Exercise 1
Copy the passage from "Private dentist Thomas" to "now 66 weeks." in the following report on children's dental waits in Jersey.
Exercise 2
In the following report on children's dental waits in Jersey, how long is the wait according to the latest figures?

Page excerpt
Claims children are waiting years for free dental check ups in Jersey
Video report by Otis Holmes
There are claims that children in Jersey are having to waiting up to eight years for a free check-up appointment from government dentists.
The free appointments by the States dentists are for all children aged under 12, and should be done regularly.
However, parents have told ITV Channel that they have struggled to get an appointment, with some children having to wait years.
Private dentist Thomas Bray says he knows the waiting lists have increased since Covid, with some parents telling him they have been waiting for up to eight years for those free appointments. He like many dentists offers free appointments to children, whose parents are registered with him. He said: "Some of the lists were quite long beforehand but it was exacerbated by the fact that the department shut down and you couldn't get any appointments, as well as there being empty posts in the hospital some period of time, which made it even worse."
The government has acknowledged the delay is 'frustrating' for parents and children, and has recently started a programme where it pays private dentists to do the work, which would normally be done by the community dental service.
They say this plan should help to reduce the long waiting lists, with the latest figures showing the wait is now 66 weeks.
20-month-old Elisha is lip tied. Even brushing can be painful, and lead to infection.
A GP referred the toddler for a check up, but like many other young people on the island she is facing a long wait. Elisha's mother Liberty says she does not know if it will be months or years until she is seen. "I've phoned three or four times and got no information, we don't know. If they told me it was going to be a year, then I would take things into my own hands and I would go privately. If it was going to be a month, like we can wait a month, a month isn't necessarily going to make a huge amount of difference whereas a year could." Dr Bray says appointments are crucial so that children's oral health does not deteriorate.
"The dangers are that we have abscesses which have been on children who have rotten teeth for example when they need to be taken out in hospital under specialist care and that infection can spread making children very ill, but also these are humans, they are in pain and really the most ethical thing to do would put them out of pain as quick as we can."
A Government spokesperson said: “Health and Community Services is committed to providing the best possible dental and orthodontic care for children and young people. Each year, there are approximately 2,800 appointments within the community dental service.
"We fully understand that waiting for treatment is frustrating. To help ease our current waiting lists in this area, we are currently engaged in a programme to commission private dentists to see patients, and expressions of interest are being gathered for private dentists to take part in this. Funding for this have come from the Government’s COVID Health and Social Recovery Scheme."

Data below
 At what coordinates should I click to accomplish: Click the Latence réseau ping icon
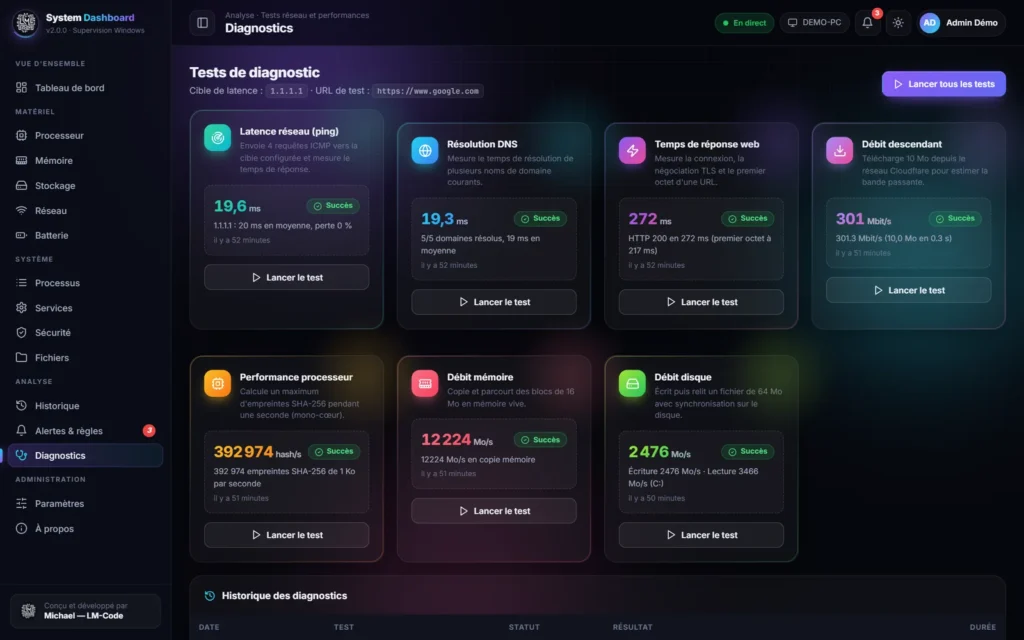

Written answer 1
Private dentist Thomas Bray says he knows the waiting lists have increased since Covid, with some parents telling him they have been waiting for up to eight years for those free appointments. He like many dentists offers free appointments to children, whose parents are registered with him. He said: "Some of the lists were quite long beforehand but it was exacerbated by the fact that the department shut down and you couldn't get any appointments, as well as there being empty posts in the hospital some period of time, which made it even worse."
The government has acknowledged the delay is 'frustrating' for parents and children, and has recently started a programme where it pays private dentists to do the work, which would normally be done by the community dental service.
They say this plan should help to reduce the long waiting lists, with the latest figures showing the wait is now 66 weeks.

Written answer 2
66 weeks.